Reproductive Medicine Center, Department of Obstetrics and Gynecology, The First Affiliated Hospital of Anhui Medical University, Hefei 230022, PR China; NHC Key Laboratory of study on abnormal gametes and reproductive tract, Anhui Medical University, Hefei 230022, PR China; Department of Histology and Embryology, Anhui Medical University, Hefei 230032, Anhui, PR China.
Reproductive Medicine Center, Department of Obstetrics and Gynecology, The First Affiliated Hospital of Anhui Medical University, Hefei 230022, PR China; NHC Key Laboratory of study on abnormal gametes and reproductive tract, Anhui Medical University, Hefei 230022, PR China; Key Laboratory of Population Health Across Life Cycle (Anhui Medical University), Ministry of Education of the People's Republic of China, No 81 Meishan Road, Hefei 230032, Anhui, PR China; Anhui Province Key Laboratory of Reproductive Health and Genetics, No 81 Meishan Road, Hefei 230032, Anhui, PR China; Biopreservation and Artificial Organs, Anhui Provincial Engineering Research Center, Anhui Medical University, No 81 Meishan Road, Hefei 230032, Anhui, PR China; Anhui Provincial Institute of Translational Medicine, No 81 Meishan Road, Hefei 230032, Anhui, PR China.
Mitochondrion. 2021 Nov;61:44-53. doi: 10.1016/j.mito.2021.09.009. Epub 2021 Sep 24.

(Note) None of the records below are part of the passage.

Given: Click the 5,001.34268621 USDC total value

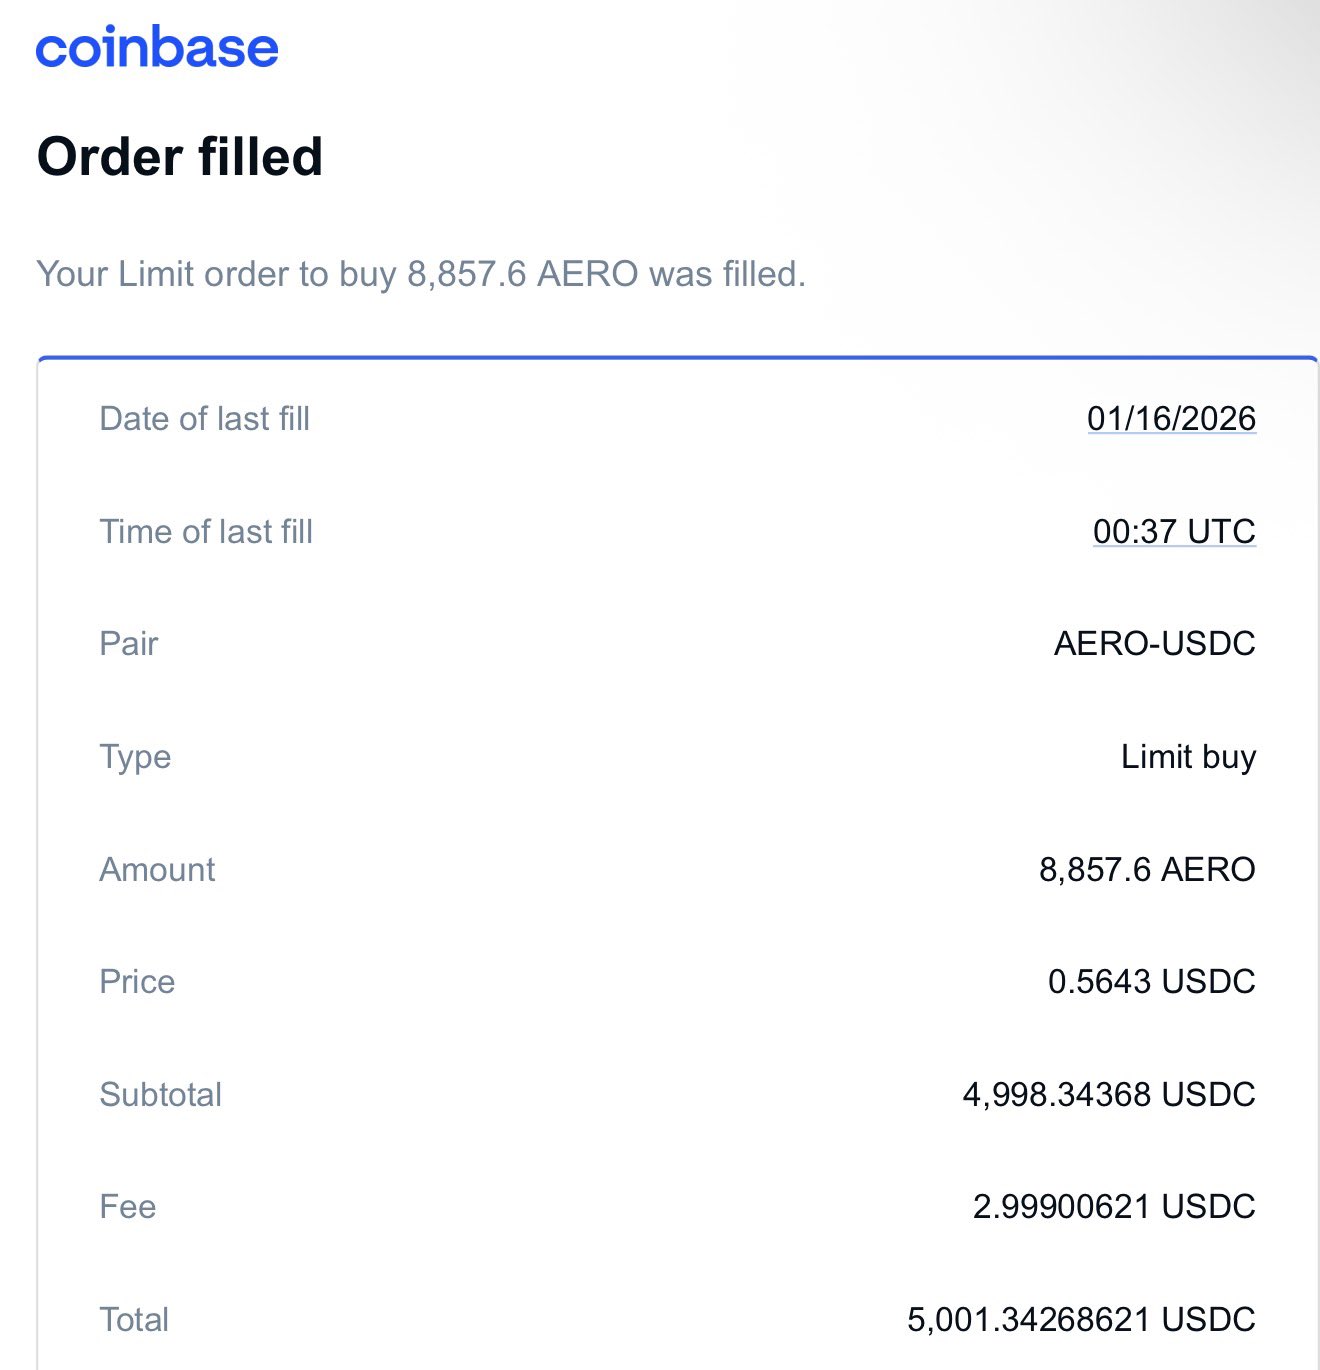Looking at the screenshot, I should tap(1081, 1319).
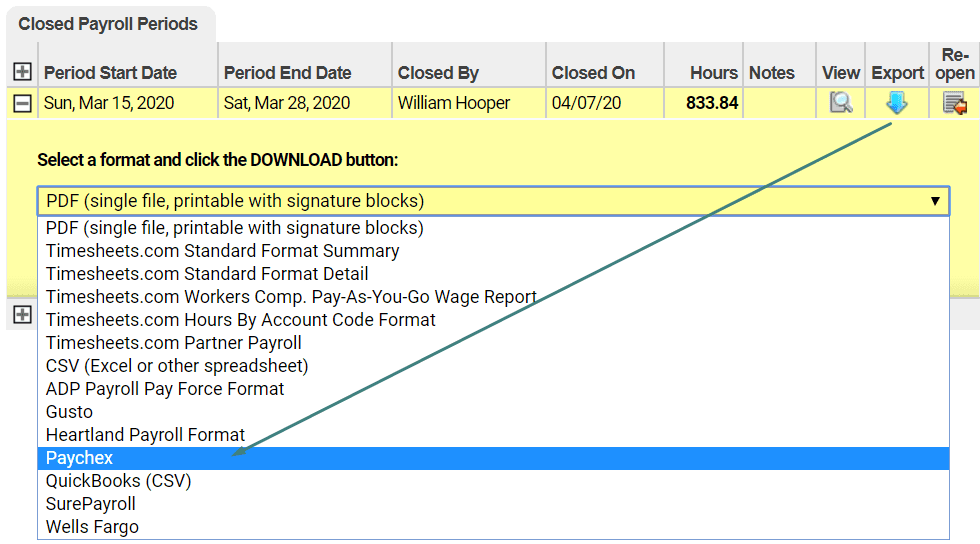Screen dimensions: 980x544
Task: Click the blue Export download arrow icon
Action: tap(896, 103)
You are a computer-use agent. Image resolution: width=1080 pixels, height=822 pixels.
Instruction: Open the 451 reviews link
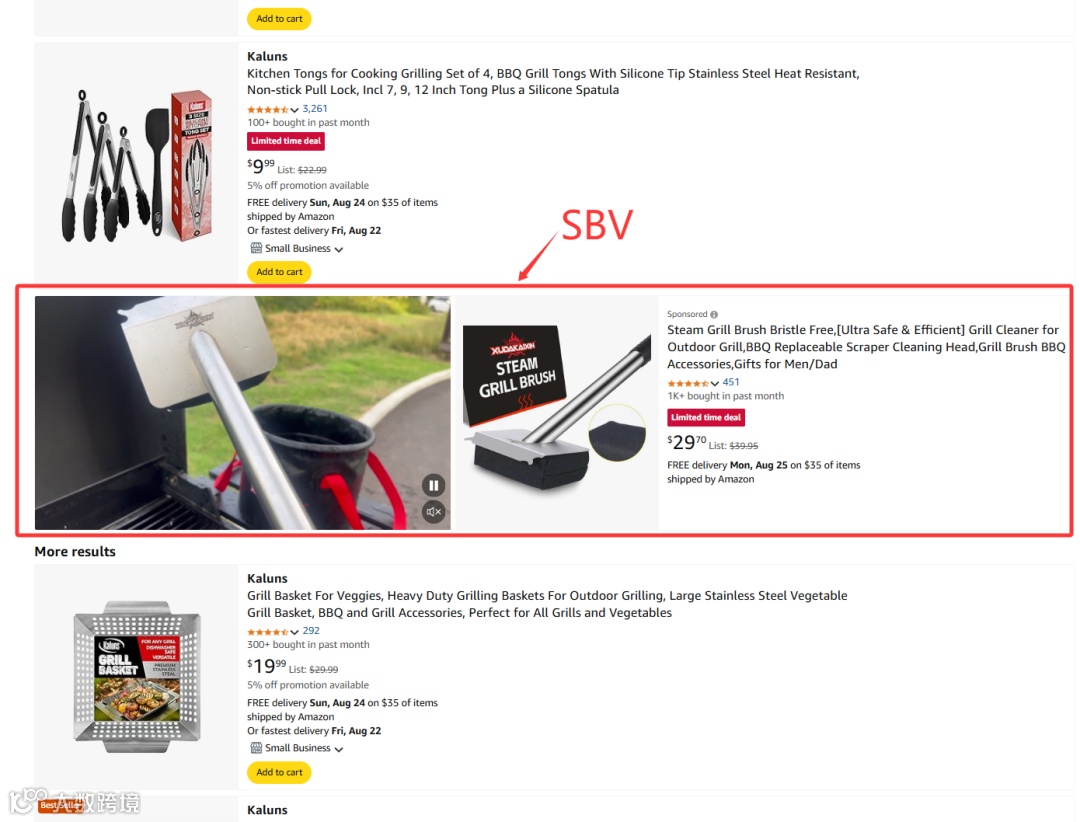(x=731, y=382)
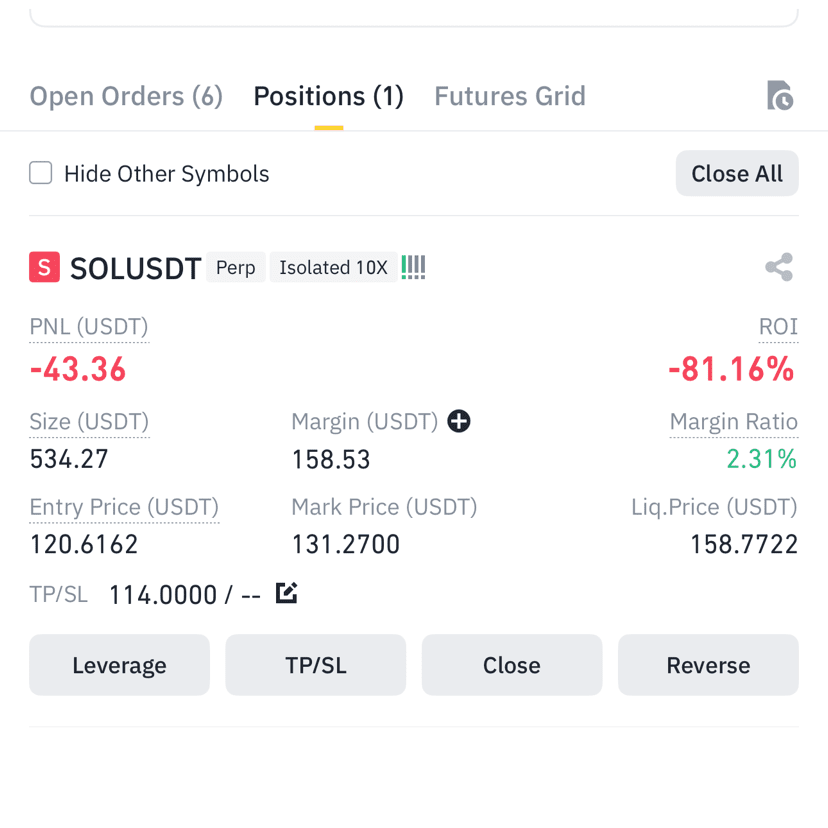Reverse the SOLUSDT position

[x=708, y=665]

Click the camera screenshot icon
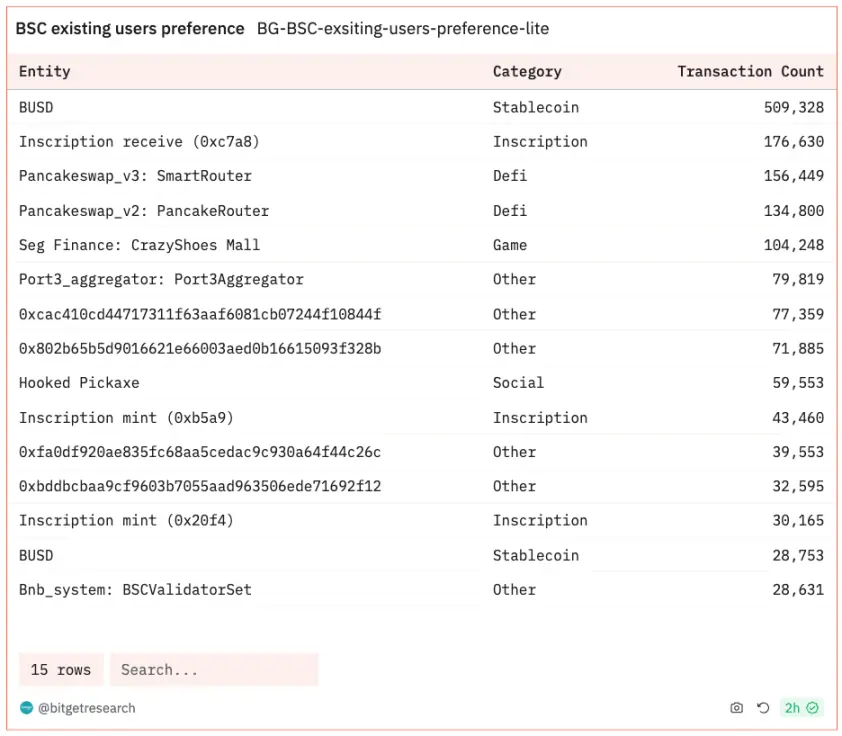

Excessive autophagy-induced follicular atresia of ovarian granulosa cells might be one of the pathogenesis of Premature Ovarian Insufficiency (POI), and melatonin (MT) exerted many beneficial effects on mitochondria. However, there was little report regarding the beneficial effects of MT on excessive autophagy-induced mitochondrial and ovarian reserve function deficiency, and the mechanisms have not been clearly identified. Autophagy played a protective role in cells survival, however, high level of autophagy could lead to cell death. In this report, firstly, Chinese hamster ovary cell damage model stably expressing EGFP-LC3 was established. Next, we systematically investigated the protective effects of MT on mitochondrial and ovarian reserve function and molecular mechanisms using this cell damage model. Our results revealed that 10 M MT not only protected against the decline of anti-mullerian hormone (AMH) expression induced by excessive autophagy, but also rescued excessive autophagy-induced impairment of mitochondrial expression and mitochondrial membrane potential. Furthermore, MT protected against excessive autophagy-induced decrease of nucleus-encoded proteins including SDHA and mitofilin, and mitochondrial dynamic-related proteins including OPA1, MFN2, and DRP1. MT also decreased mitochondrial oxidative stress, increased antioxidant enzyme superoxide dismutase 2 (SOD2) expression and ameliorated the G2/M cell cycle arrest induced by excessive autophagy. Finally, MT inhibited excessive autophagy-induced activation of extracellular signal regulated kinase (ERK) signaling pathway. In conclusion, our study showed that MT rescued impairment of mitochondrial and ovarian reserve function, and production of mitochondrial ROS and cell cycle arrest induced by excessive autophagy through down-regulated ERK pathway, implying the potential therapeutic drug target for POI.
过度的自噬诱导卵巢颗粒细胞卵泡闭锁可能是卵巢早衰(POI)的发病机制之一,而褪黑素(MT)对线粒体发挥了许多有益作用。然而,关于 MT 对过度自噬诱导的线粒体和卵巢储备功能缺陷的有益作用的报道很少,其机制也尚未明确。自噬在细胞存活中发挥保护作用,然而,高水平的自噬可能导致细胞死亡。在本报告中,首先建立了稳定表达 EGFP-LC3 的中国仓鼠卵巢细胞损伤模型。接下来,我们使用该细胞损伤模型系统地研究了 MT 对线粒体和卵巢储备功能的保护作用及其分子机制。我们的结果表明,10 μM MT 不仅可以防止过度自噬诱导的抗苗勒管激素(AMH)表达下降,还可以挽救过度自噬诱导的线粒体表达和线粒体膜电位损伤。此外,MT 可以防止过度自噬诱导的核编码蛋白(包括 SDHA 和 mitofilin)和线粒体动力学相关蛋白(包括 OPA1、MFN2 和 DRP1)的减少。MT 还可以减少线粒体氧化应激,增加抗氧化酶超氧化物歧化酶 2(SOD2)的表达,并改善过度自噬诱导的 G2/M 细胞周期停滞。最后,MT 抑制了过度自噬诱导的细胞外信号调节激酶(ERK)信号通路的激活。总之,我们的研究表明,MT 通过下调 ERK 信号通路,挽救了过度自噬诱导的线粒体和卵巢储备功能损伤、线粒体 ROS 产生和细胞周期停滞,这为 POI 提供了潜在的治疗药物靶点。